Check each line of the listing, and copy it if it contains the word "computer".

----

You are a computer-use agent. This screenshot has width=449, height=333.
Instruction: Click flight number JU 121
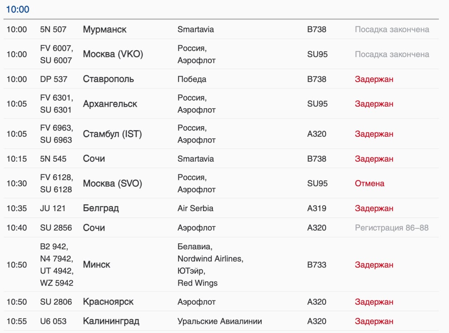pos(52,208)
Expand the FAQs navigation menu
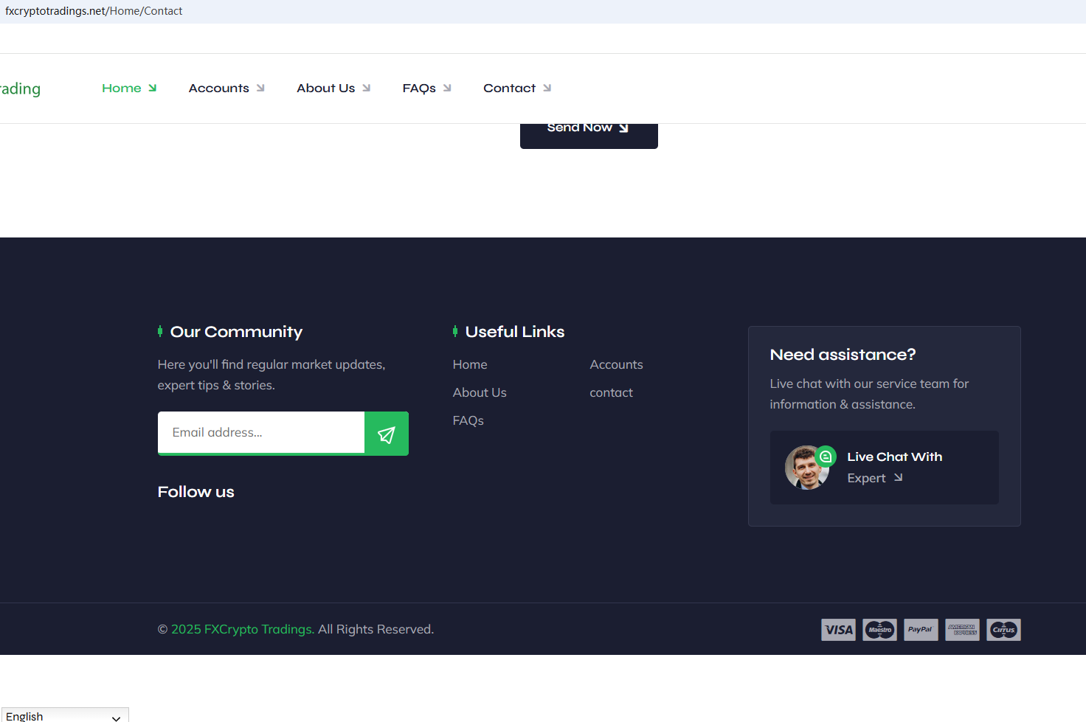This screenshot has width=1086, height=722. (x=426, y=88)
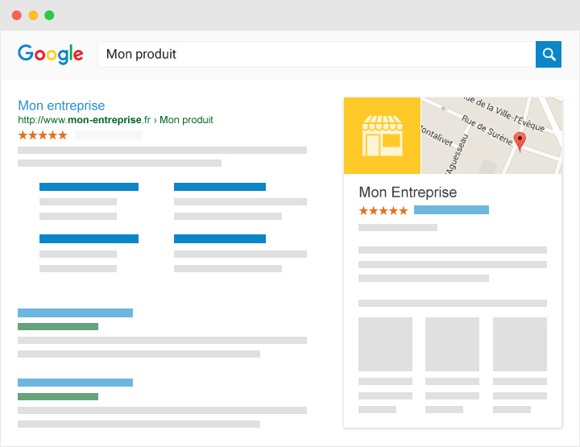Click the yellow minimize window dot
Viewport: 580px width, 447px height.
tap(33, 15)
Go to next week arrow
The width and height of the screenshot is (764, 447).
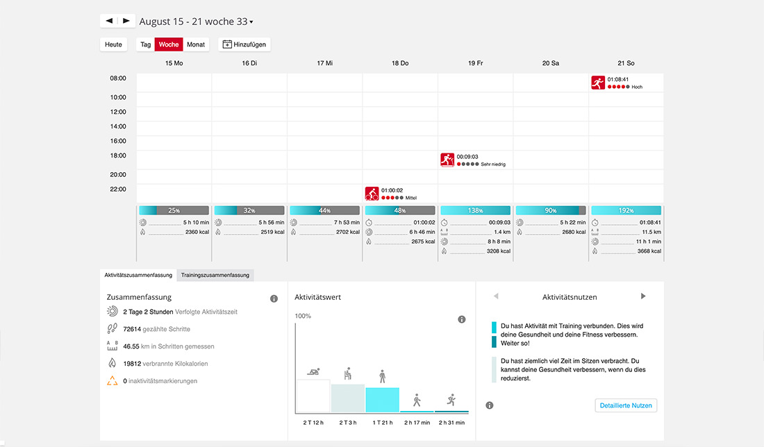(126, 21)
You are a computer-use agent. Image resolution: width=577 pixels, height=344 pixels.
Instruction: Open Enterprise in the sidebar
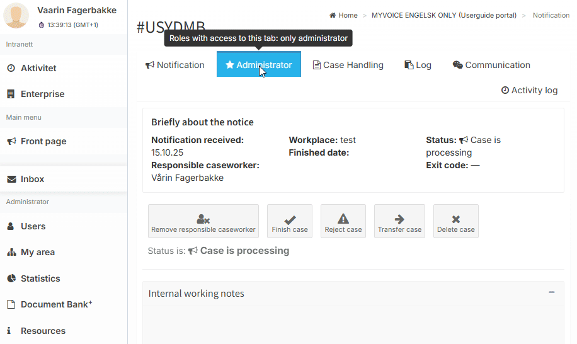tap(42, 94)
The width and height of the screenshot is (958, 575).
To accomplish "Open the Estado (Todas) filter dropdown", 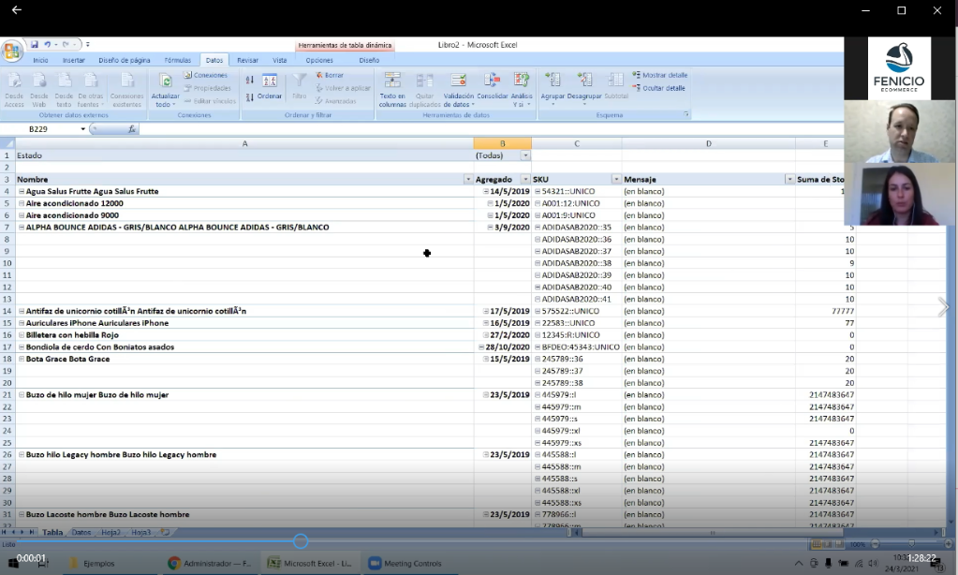I will tap(524, 155).
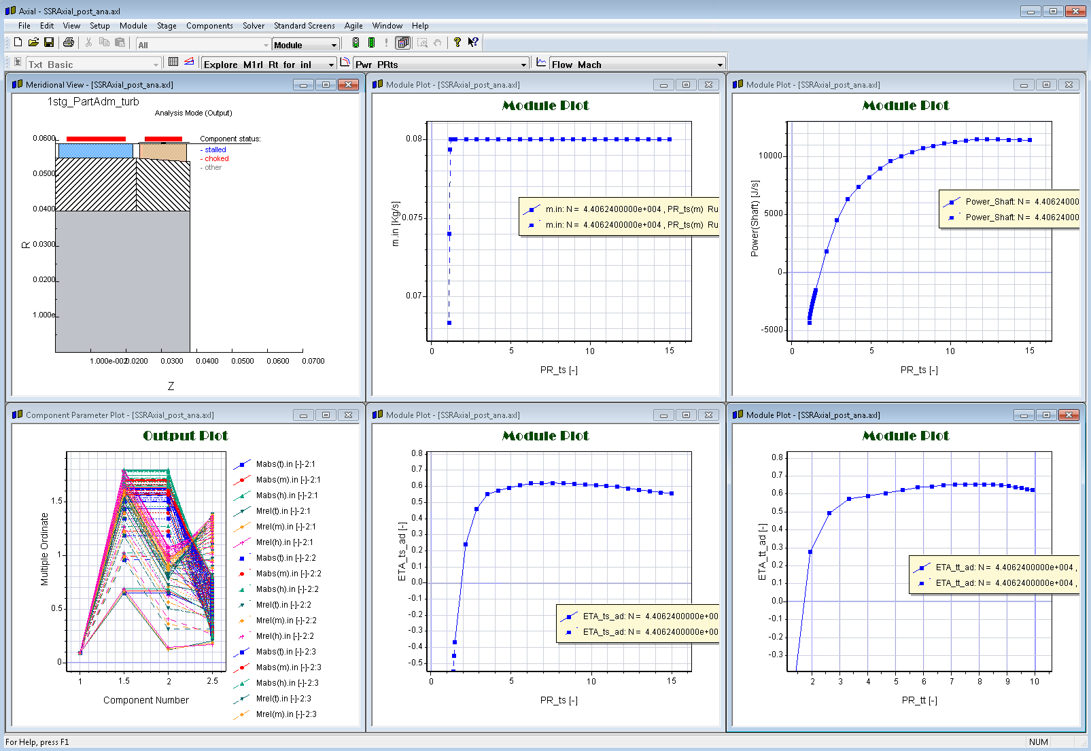Click the Print icon in the toolbar

pos(69,43)
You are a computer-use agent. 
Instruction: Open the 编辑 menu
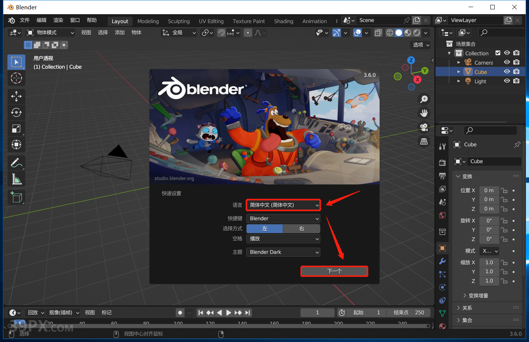tap(41, 20)
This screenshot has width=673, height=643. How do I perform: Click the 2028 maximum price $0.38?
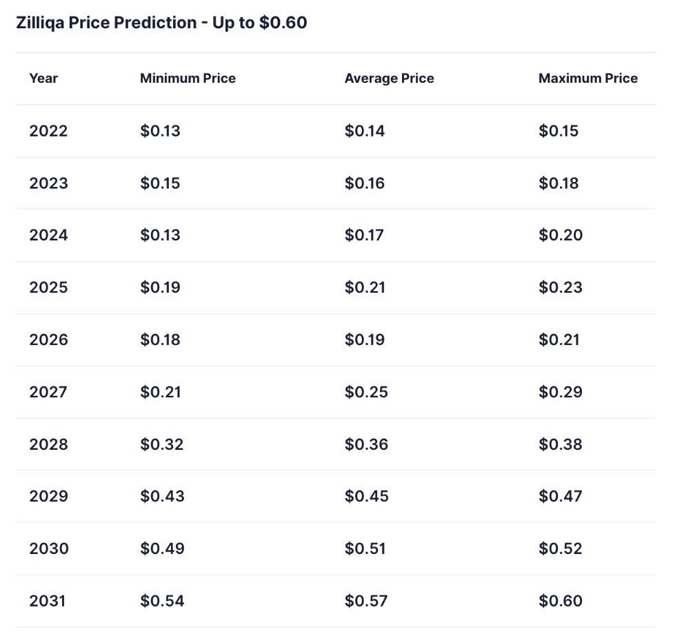pyautogui.click(x=560, y=444)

----

> _Answer box_:
You are a computer-use agent. This screenshot has width=449, height=333.
You are a computer-use agent. Image resolution: width=577 pixels, height=344 pixels.
You are a computer-use agent. 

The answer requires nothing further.